Faced with what seemed like all-encompassing disaster and imminent terror, these rulers-fathers and sons alike-started devoting themselves to those pleasures that provided the greatest consolation and distraction: food and sex. For my part, I can vouch for the fact that I favored the latter over the former; indeed I can identify it as being the most successful and efficacious antidote to the occasional fits of depression that would come over me.

My father divorced his second wife and married another woman younger than both himself and my mother. With that he divided his daily routine between two separate households, and his activities and preoccupations multiplied. As a direct result I now found myself liberated from his violent moods and direct control. My mother was well aware of my current proclivities, but chose to ignore them as long as I concentrated on my education and studies. Even so, she was well aware of my dallyings with our female neighbors, both divorcees and virgins, and of the way I consorted with prostitutes who had to pay a tax for their professional activities to the amir's market-inspector; for that reason they were known as "polltax women," that being a label that was known far and wide in the Peninsula.

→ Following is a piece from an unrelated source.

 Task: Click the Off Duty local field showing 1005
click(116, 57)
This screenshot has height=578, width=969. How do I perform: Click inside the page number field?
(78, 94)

What am I supposed to say about these poll-tax women? Invoking the advice of the fortune-teller, I will now trawl my memory, but all I can remember about them is a few vague impressions that recall both the phony gaiety of their existence and its sheer vulnerability. By now I have completely forgotten their predominantly black color. I have no idea what their fate has been. I suspect that some of them may have died or suffered a premature old age; for others opportunities may have opened so they could either make their own way in the world or else gain manumission and seek repentance for their sins.